Review Summary: Humble beginnings? Faltering footsteps? Neither can be found here. Mol's first two EPs are as creative and accessibly visceral as anything off the band's debut full-length.
Even before Jord
was released, Mol were making a considerably big name for themselves. The enigmatic live performances and the near flawless "Bruma" (accompanied by a music video) ensured that the Danish blackgaze group were heading for pretty big things. Indeed, Holy Roar was also on the verge of being catapulted into the top metal record labels in the world, and it was already on an upwards trajectory thanks to homegrown talent such as Employed to Serve and Rolo Tomassi. Yet even if Jord
wasn't necessarily groundbreaking or "new", for want of a better descriptive, it still showcased visceral energy and a passionate performance that fans of all sub-genres of extreme metal could enjoy.
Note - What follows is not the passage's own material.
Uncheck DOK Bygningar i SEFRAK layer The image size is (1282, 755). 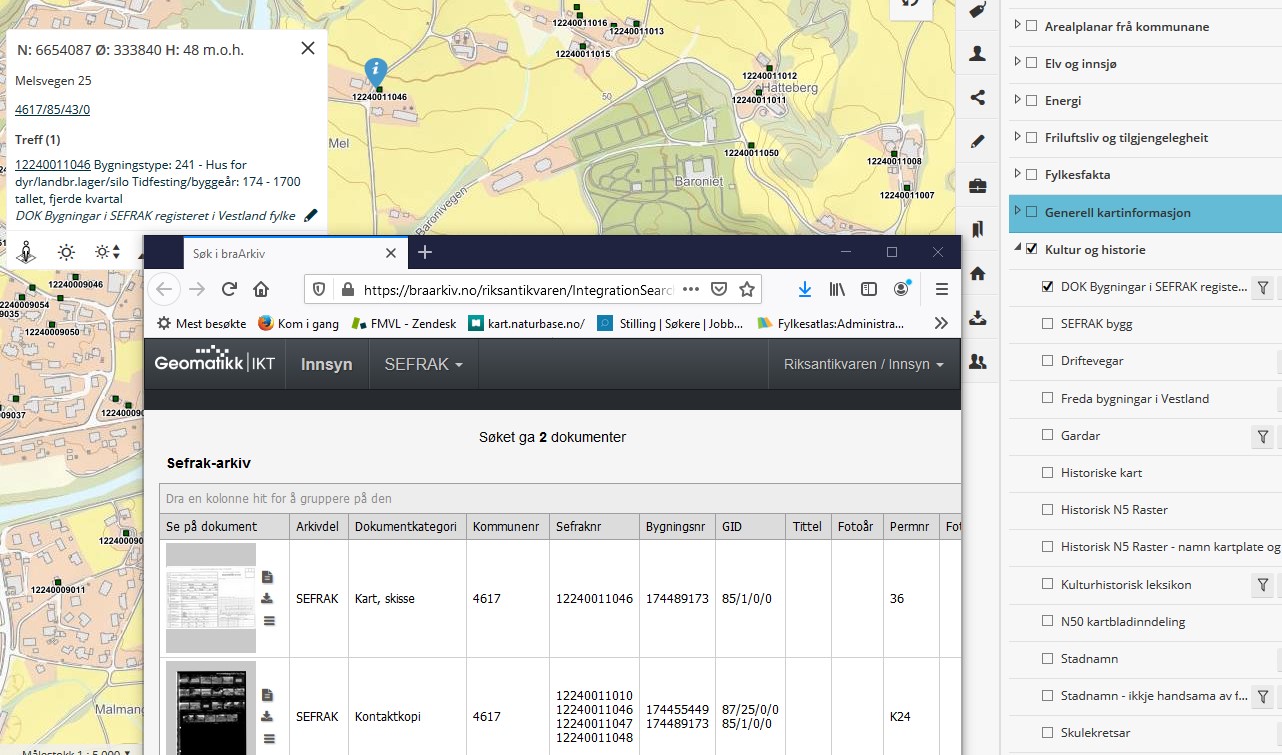pos(1047,287)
Mol certainly had beginnings however, just like every band. Recently the band's first two EPs have been meshed into one mini-album, and every song sounds as glorious and creative as anything heard on Jord
. From the get-go, that same expressive creativity is prevalent in songs as powerful as "Sundrowned" and "Airy", both indulging in wispy atmosphere whilst at the same time producing a barrage of some of the heaviest riff work known in the band's repertoire. There are even shades of other influences here and there, moments in "Sundrowned" proving a reminder of post-hardcore at its more belligerent and emotional, and then again in the more straightforward "Atacama" where most of the song is simple flow through screams and post-punk.
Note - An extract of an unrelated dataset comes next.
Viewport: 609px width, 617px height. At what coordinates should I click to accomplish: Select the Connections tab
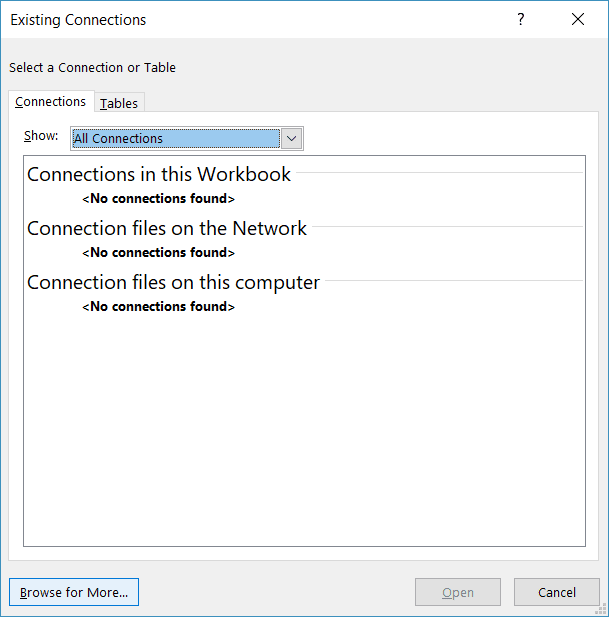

However, even with these two EPs, there are sonic towering crescendos. The two six-minute opuses, "Makhachkala" and "Kathexis" are both explorative songs with plenty of variety but are also quite different compared to one another. The former heads straight for the bullseye with its traditional black metal influence at the start opening up vicious riff work, before its quickening pace is slowed down thanks to a brief albeit beautiful breakdown into one-note territory. After which comes an even more explosive force before the song eventually opens up into symphonic territory, already providing shades of the band at their most accessible. "Kathexis", on the other hand, is more of a build-up but with the same aspects of the band's trademark sound fully intact. There's more focus on melody and atmosphere, but in now way does this mean that the musicianship takes a back seat. Rather, everything is so well-placed that the instruments provide harmony on the backdrop of softer, more shoegaze-inspired harmonies. It's more of an adventurous and admittedly experimental affair, but ambitious for a band who had only been together for a couple of years when writing this song.
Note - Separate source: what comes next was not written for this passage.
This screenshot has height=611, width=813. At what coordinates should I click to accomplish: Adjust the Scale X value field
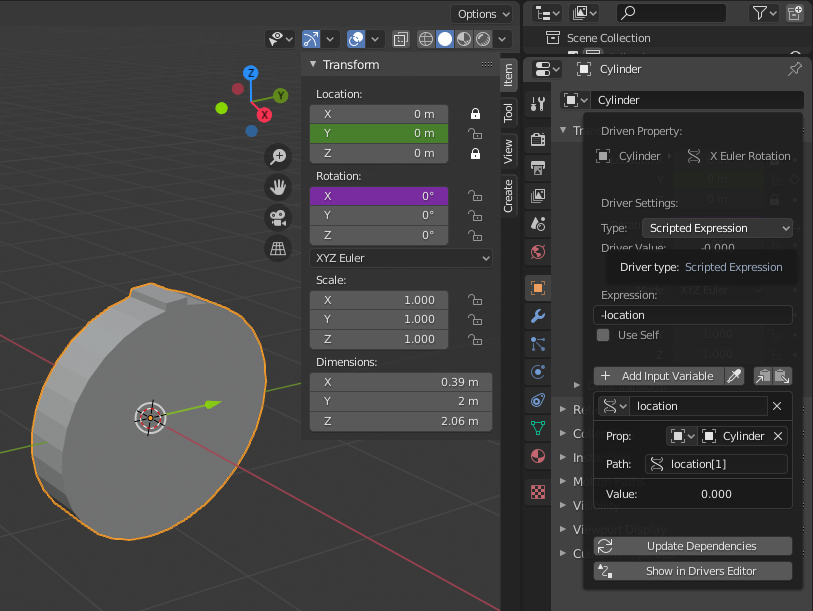379,300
is more of the same if you compared it to Jord
except with slightly lower production values and a few more outside influences. But this isn't a bad thing at all, because listening to every one of these six songs soundly confirms that Mol were something special from the start. As stated earlier in the review, they were already a powerhouse before the band's debut album was even released, and Holy Roar made sure of that when racking up 95000 views for "Bruma". That said, it's always nice to hear a band's beginnings, but to then realise that they were writing quality music from pretty much the start of their musical career is even better.